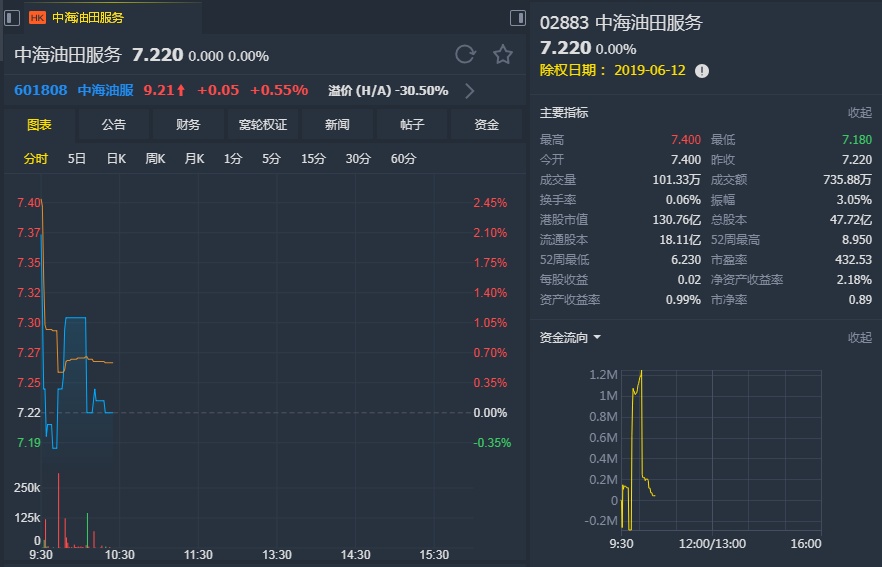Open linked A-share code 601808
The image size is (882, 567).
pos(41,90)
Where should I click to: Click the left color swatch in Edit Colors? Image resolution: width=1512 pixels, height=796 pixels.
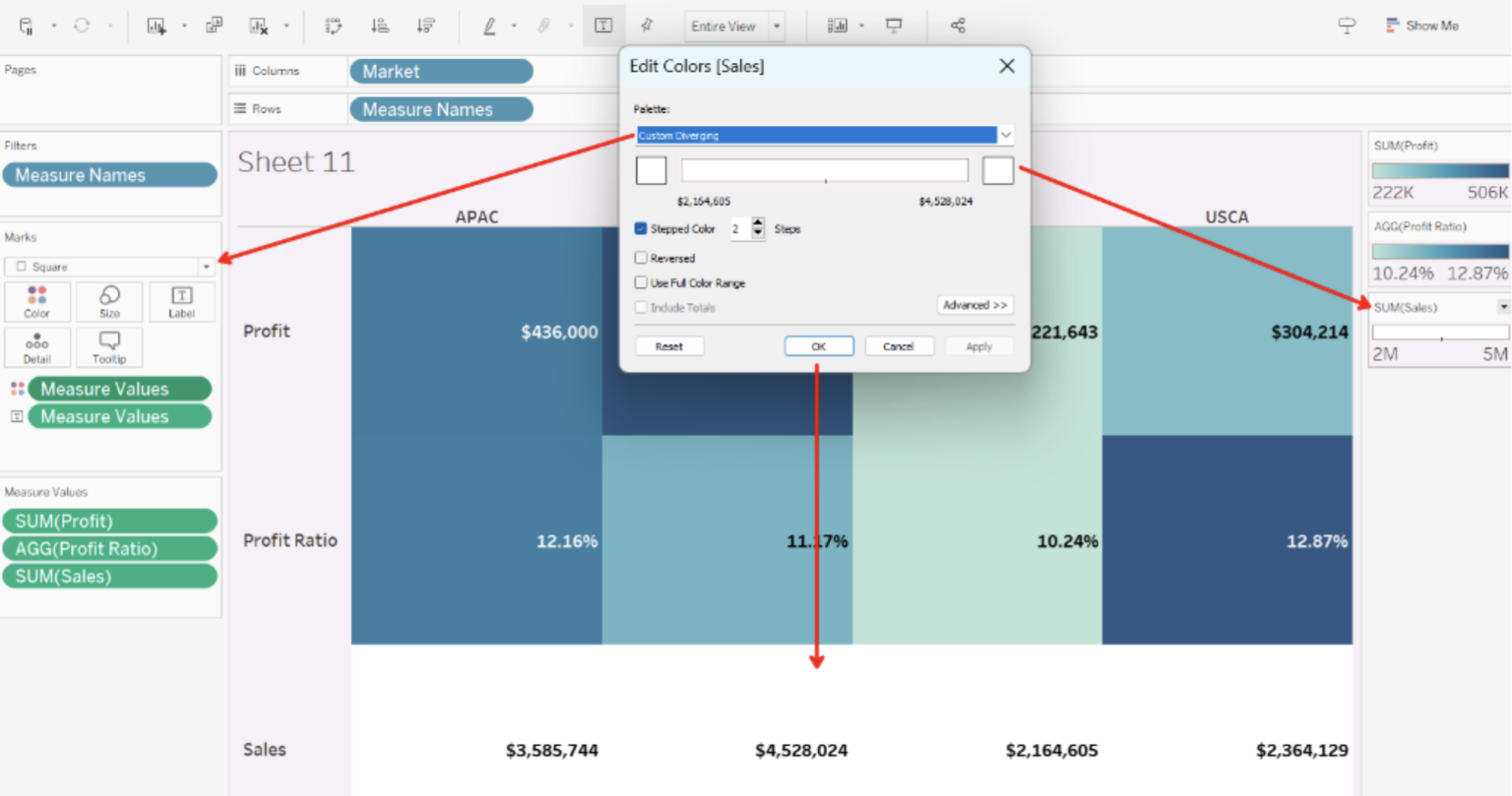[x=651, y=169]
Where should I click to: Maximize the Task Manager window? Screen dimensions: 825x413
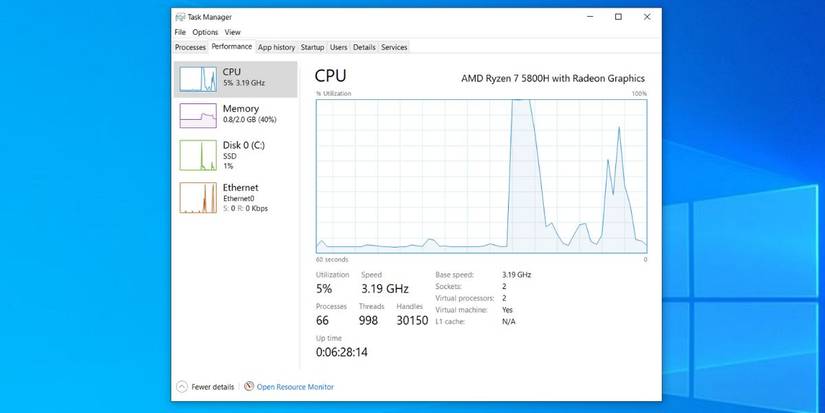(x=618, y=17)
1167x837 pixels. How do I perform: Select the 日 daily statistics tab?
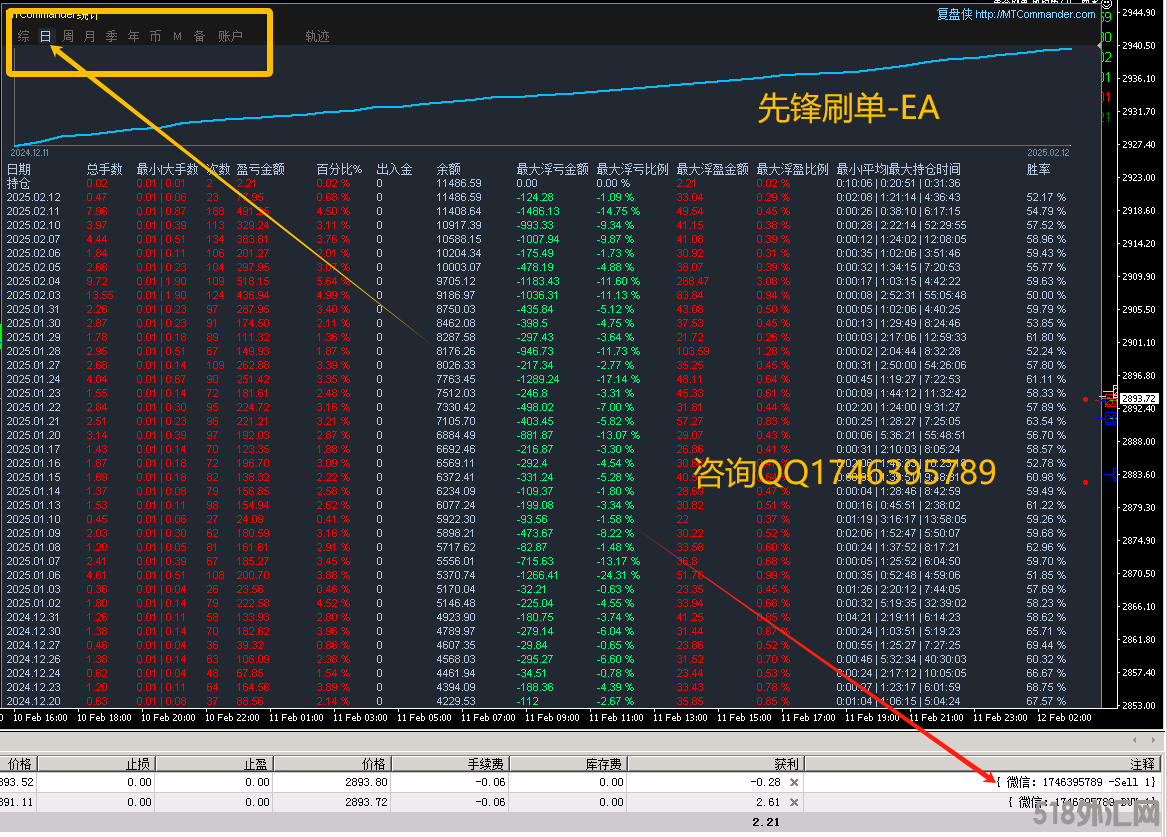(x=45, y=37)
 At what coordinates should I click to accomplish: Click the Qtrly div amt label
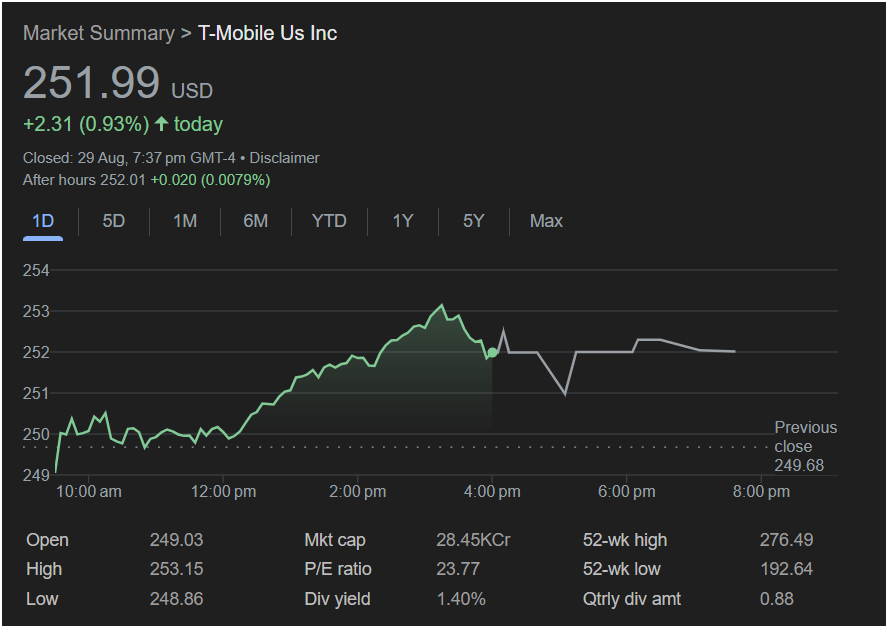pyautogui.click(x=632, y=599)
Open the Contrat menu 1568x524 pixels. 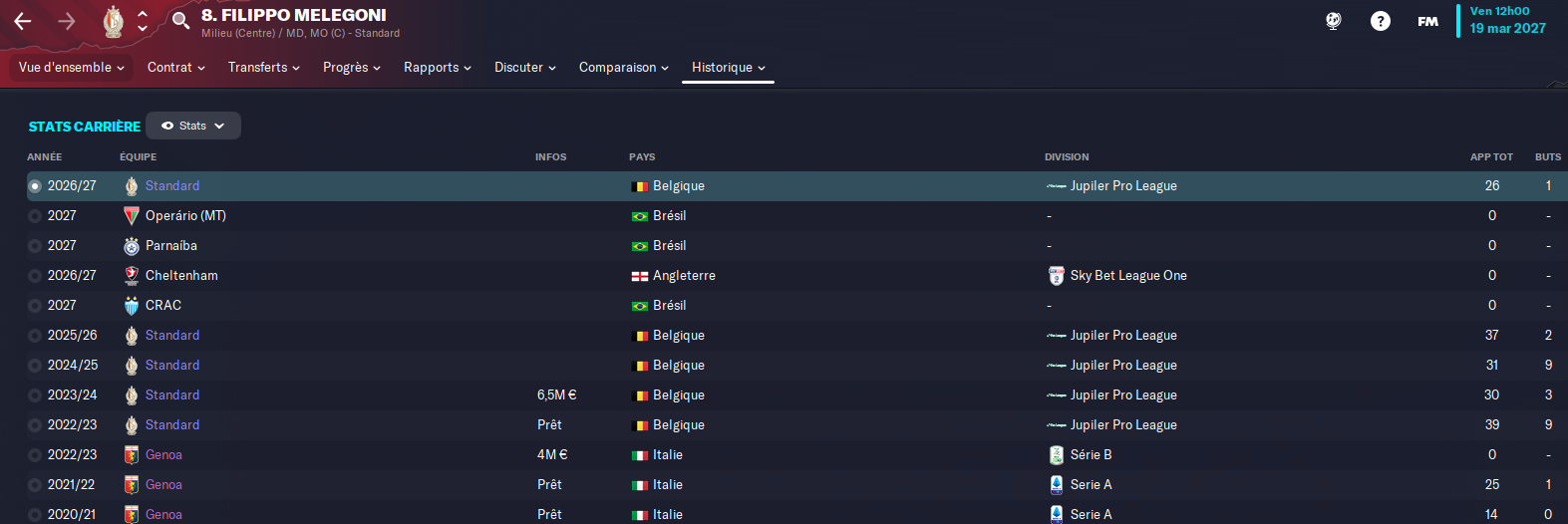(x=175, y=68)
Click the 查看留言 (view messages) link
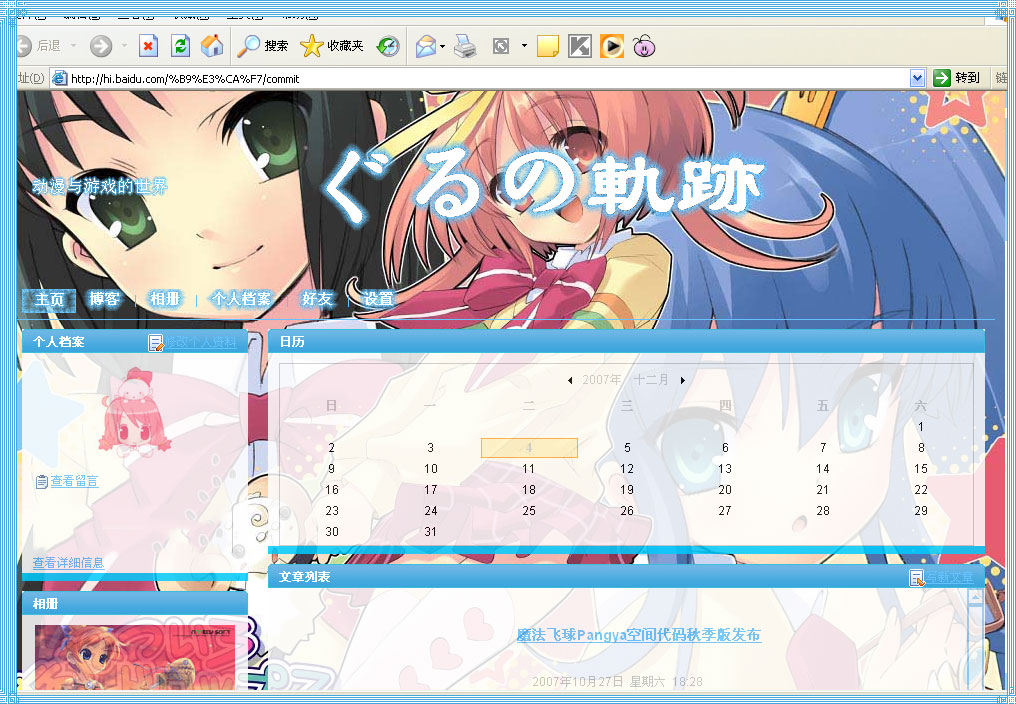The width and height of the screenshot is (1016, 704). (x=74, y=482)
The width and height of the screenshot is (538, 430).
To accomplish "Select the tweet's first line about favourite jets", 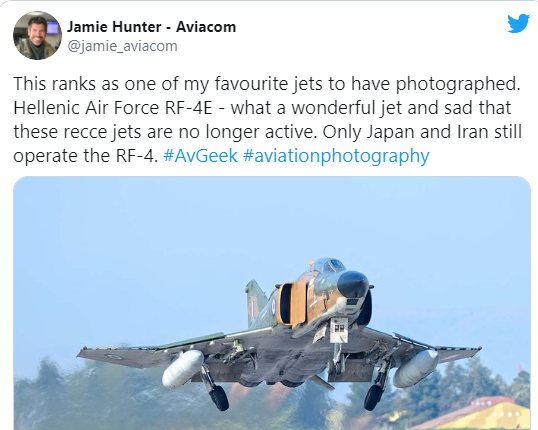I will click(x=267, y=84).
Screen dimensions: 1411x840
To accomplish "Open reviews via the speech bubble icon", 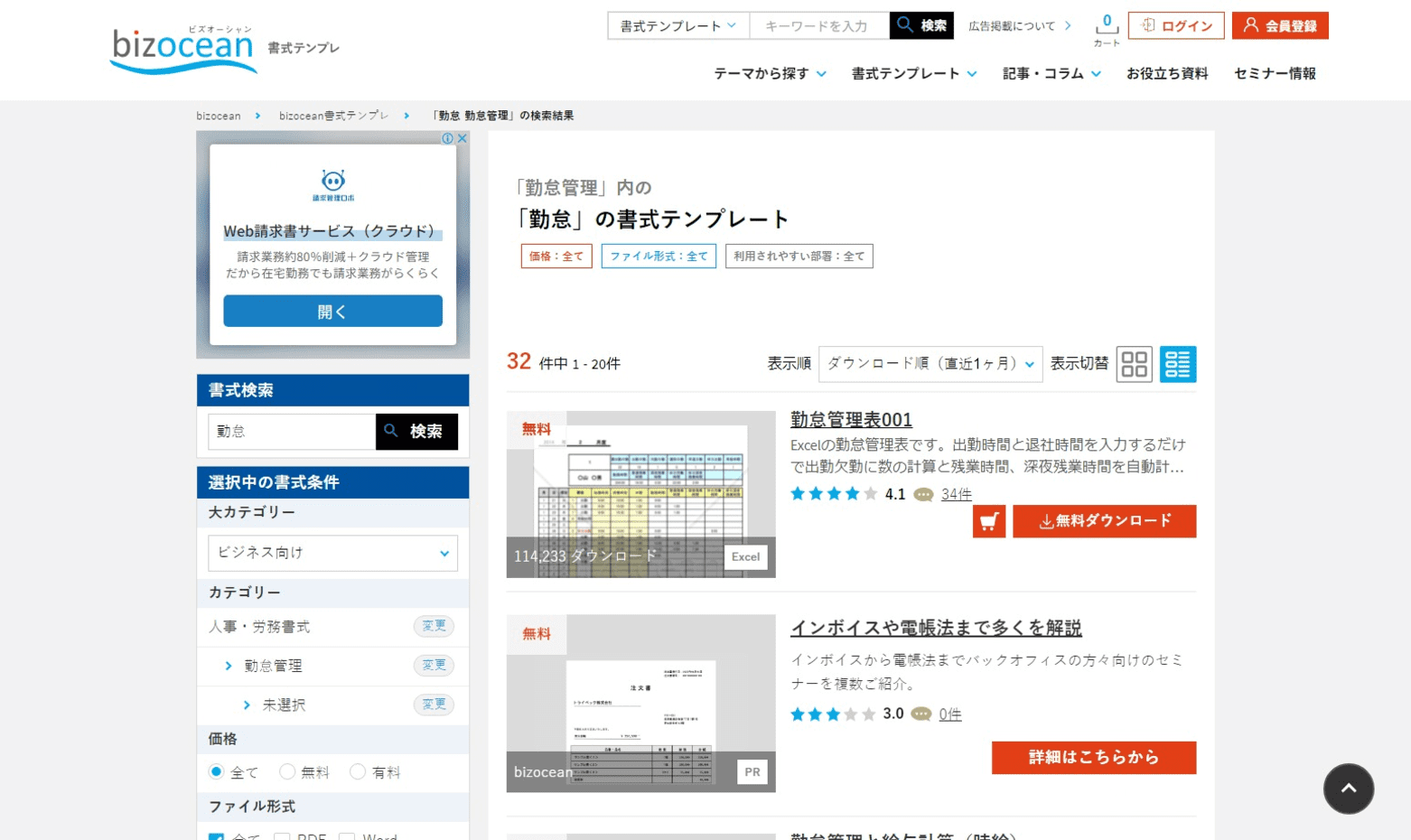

> What you will do:
Once the line containing "Screen dimensions: 1411x840" is found, transcribe it and every line after it to the end of the records, exactly and with no pictures.

> Exercise answer:
Screen dimensions: 1411x840
To accomplish "Open reviews via the speech bubble icon", 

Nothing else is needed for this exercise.